— И что, кишиневцы давали тебе к тому столько прекрасных поводов? — досказал Пущин.
— У большинства там, действительно, вся цель жизни сводится к вину, картам и танцам. Но ты не думай, Пущин, что на уме у меня были одни дурачества. Между тамошним офицерством и чиновничеством было несколько человек с высшими умственными интересами. Сам Инзов, при всей простоте обращения, — человек просвещенный, начитанный, особенно по истории и естественным наукам. У него сходился свой избранный кружок, в котором можно было отвести душу.
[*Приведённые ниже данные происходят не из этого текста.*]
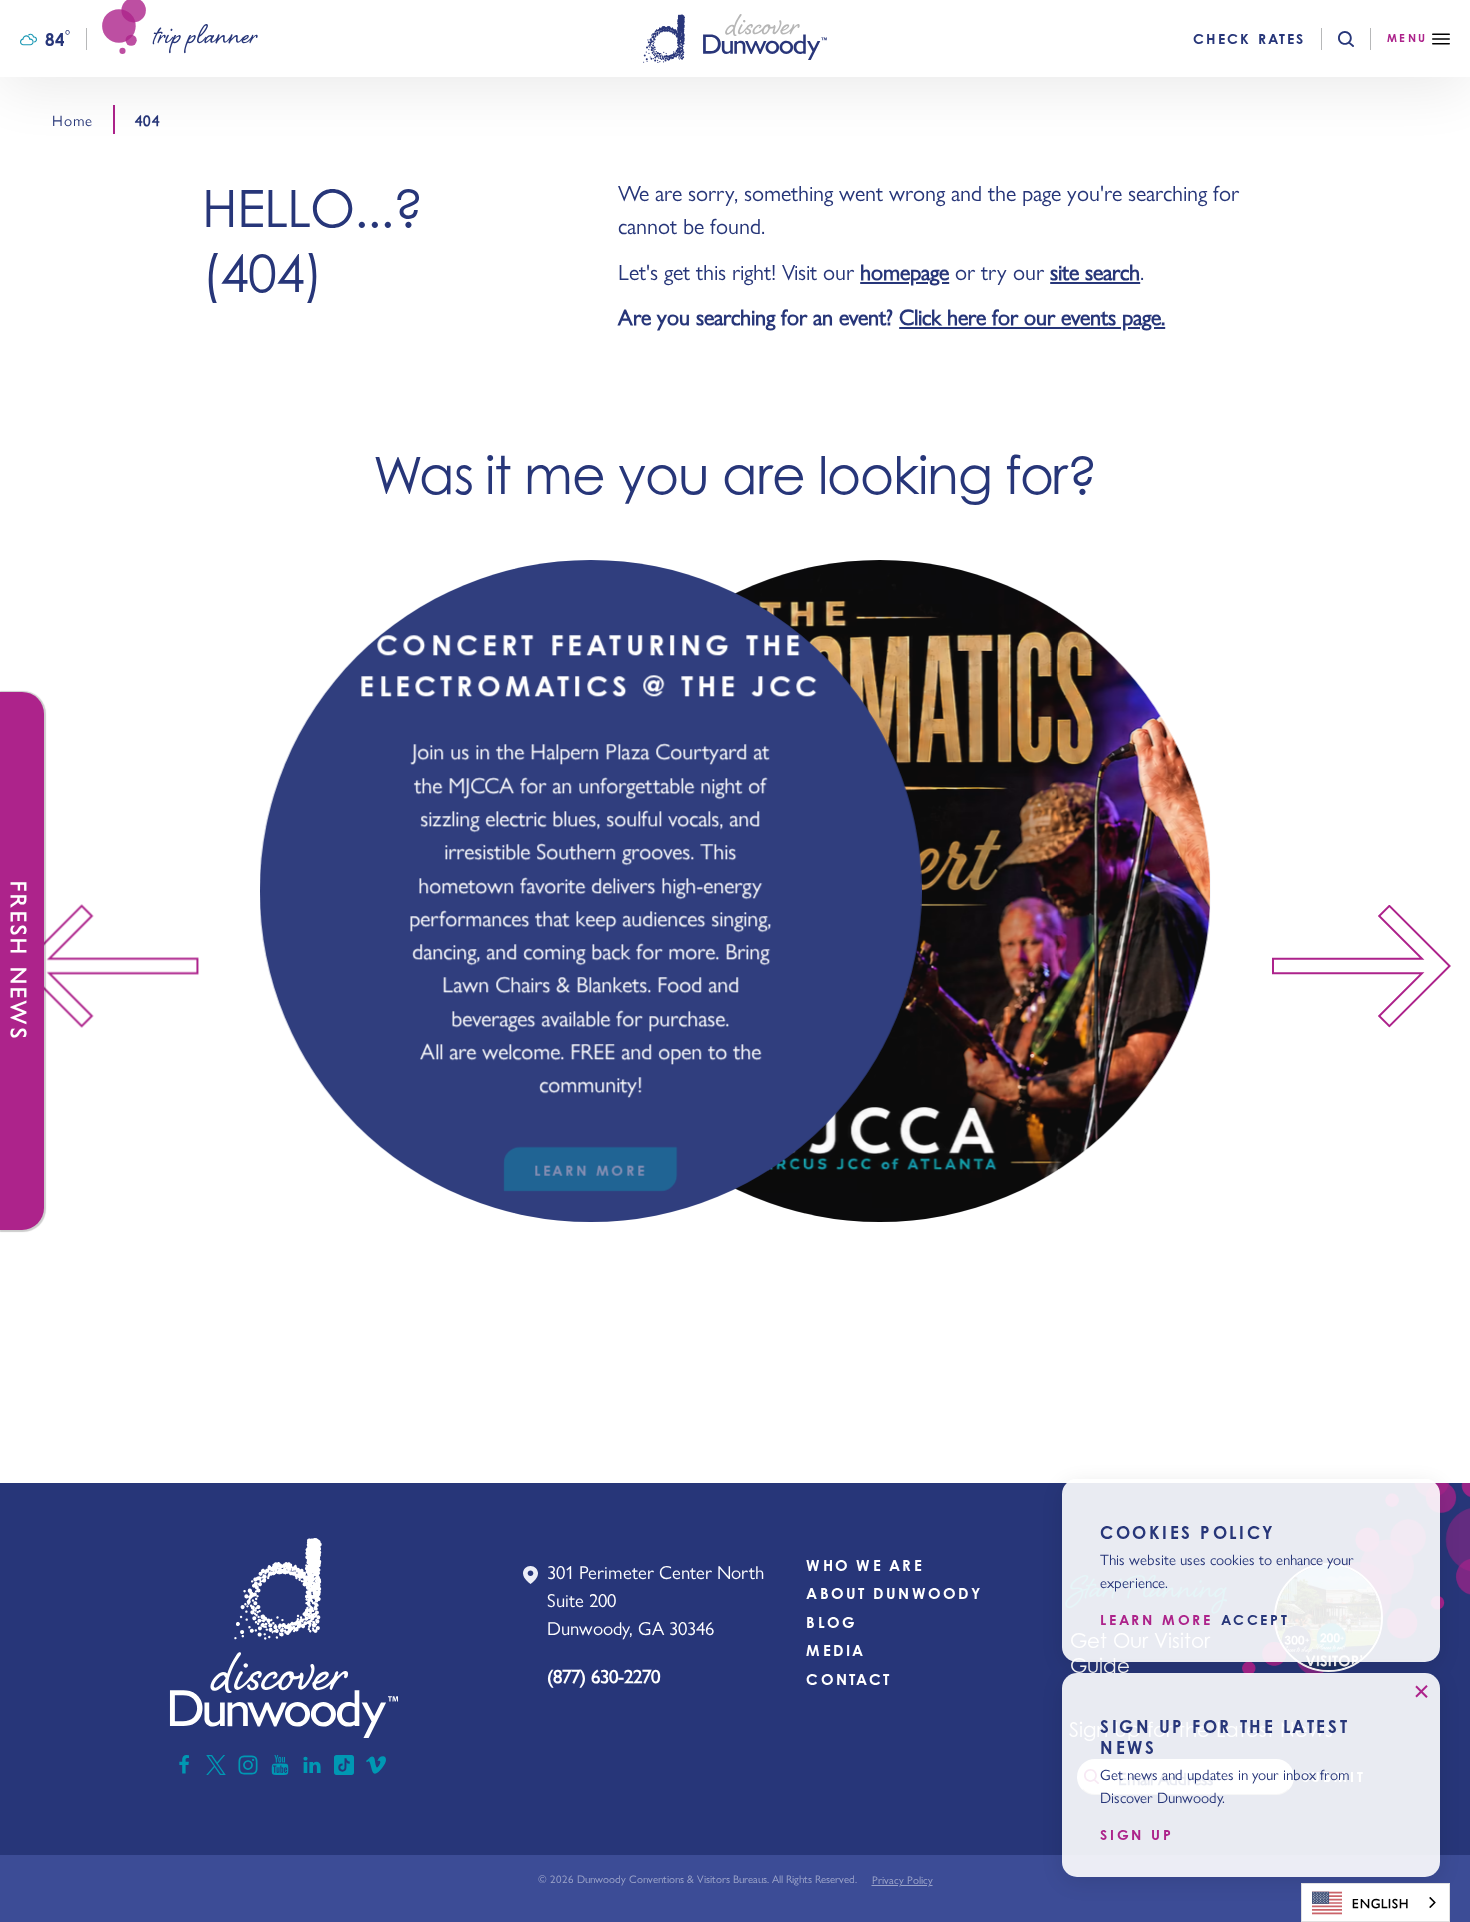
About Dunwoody (894, 1593)
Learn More (1156, 1621)
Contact (848, 1679)
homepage (904, 271)
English (1380, 1902)
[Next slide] (1371, 966)
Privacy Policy (902, 1879)
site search (1095, 271)
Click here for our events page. (1032, 316)
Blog (831, 1622)
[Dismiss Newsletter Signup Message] (1421, 1692)
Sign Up (1137, 1835)
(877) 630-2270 (603, 1675)
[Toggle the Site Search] (1362, 39)
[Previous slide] (99, 966)
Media (835, 1650)
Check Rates (1249, 39)
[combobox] (1375, 1902)
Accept (1255, 1621)
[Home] (735, 38)
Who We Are (865, 1565)
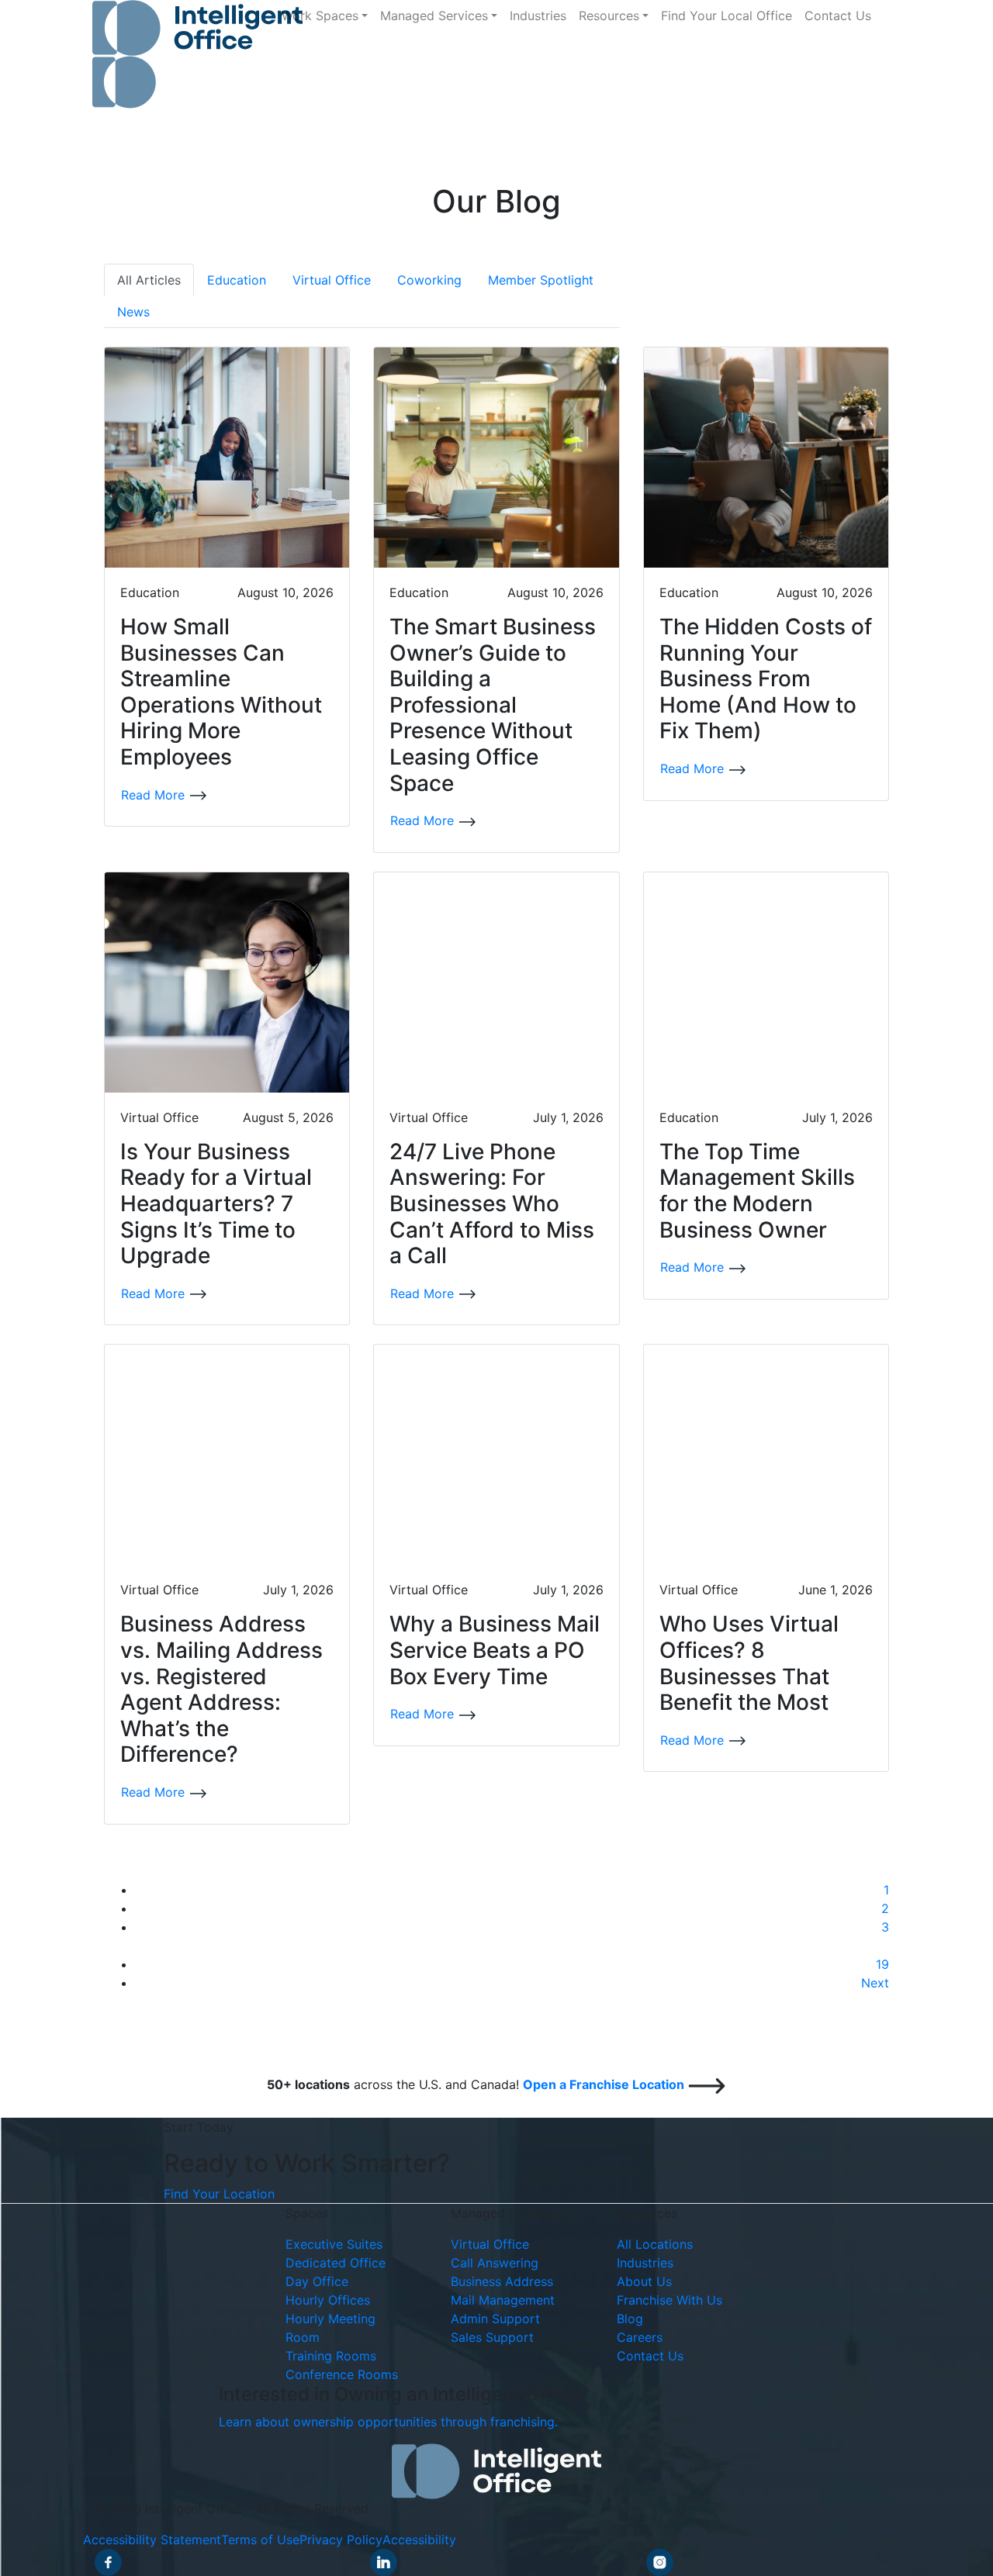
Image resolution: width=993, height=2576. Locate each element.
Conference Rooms (341, 2374)
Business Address (502, 2281)
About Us (644, 2281)
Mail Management (503, 2300)
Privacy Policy (340, 2539)
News (133, 311)
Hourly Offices (327, 2300)
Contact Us (837, 15)
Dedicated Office (335, 2262)
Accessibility (419, 2539)
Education (236, 280)
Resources (609, 15)
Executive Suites (333, 2244)
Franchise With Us (669, 2300)
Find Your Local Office (726, 15)
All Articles (149, 280)
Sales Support (492, 2337)
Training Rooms (330, 2356)
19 (882, 1964)
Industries (538, 15)
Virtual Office (331, 280)
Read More (155, 795)
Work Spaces (320, 15)
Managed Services (434, 15)
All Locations (655, 2244)
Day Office (316, 2281)
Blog (630, 2318)
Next (875, 1983)
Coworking (429, 280)
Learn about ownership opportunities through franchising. (388, 2421)
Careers (640, 2337)
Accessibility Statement (152, 2539)
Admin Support (495, 2318)
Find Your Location (219, 2193)
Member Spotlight (540, 280)
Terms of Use (260, 2539)
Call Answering (494, 2262)
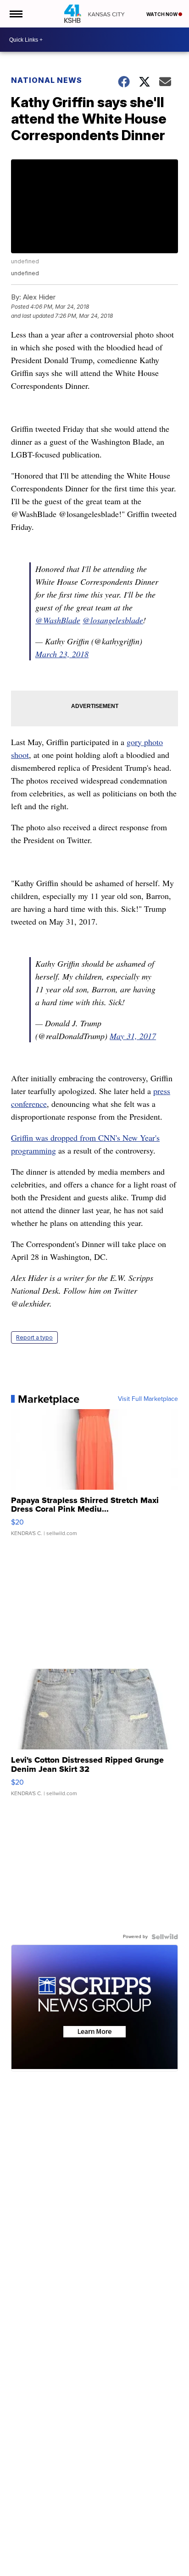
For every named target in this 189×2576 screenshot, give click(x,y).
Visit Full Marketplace (148, 1399)
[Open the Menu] (15, 13)
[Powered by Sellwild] (164, 1936)
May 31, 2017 (133, 1035)
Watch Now (162, 14)
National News (46, 80)
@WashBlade (57, 620)
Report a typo (34, 1337)
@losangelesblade (113, 620)
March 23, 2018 (62, 653)
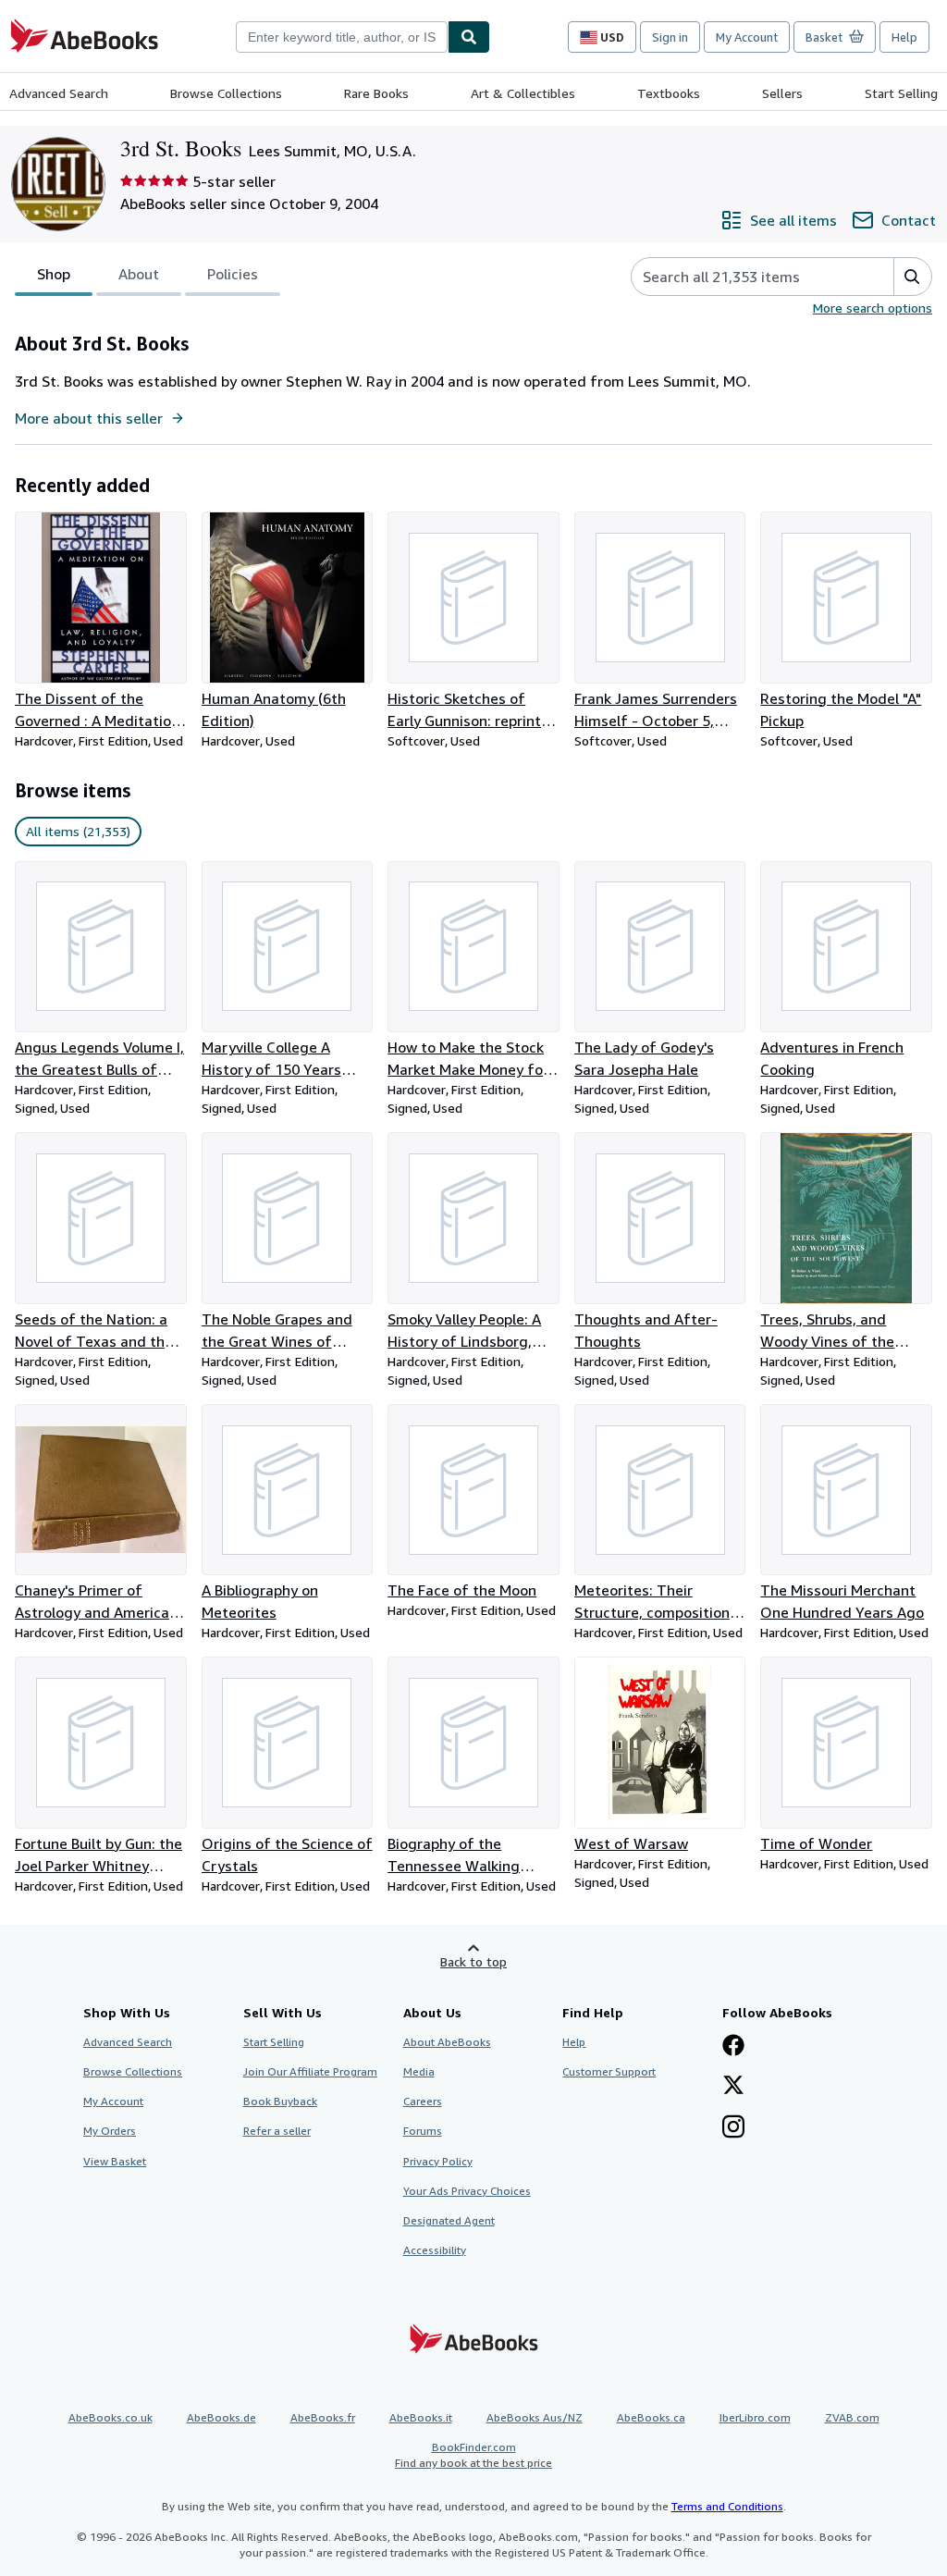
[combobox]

Здесь обсуждались все злобы дня — литературные, общественные, политические; а когда началось это несчастное восстание турецких христиан, мы все возгорели ненавистью к их притеснителям и готовы были также ринуться в бой… Есть моменты, когда ради ближнего готов поставить жизнь на карту!
— Ты, как поэт, в особенности. Восстание это если и было бесплодно, то для тебя послужило новым предметом вдохновенья.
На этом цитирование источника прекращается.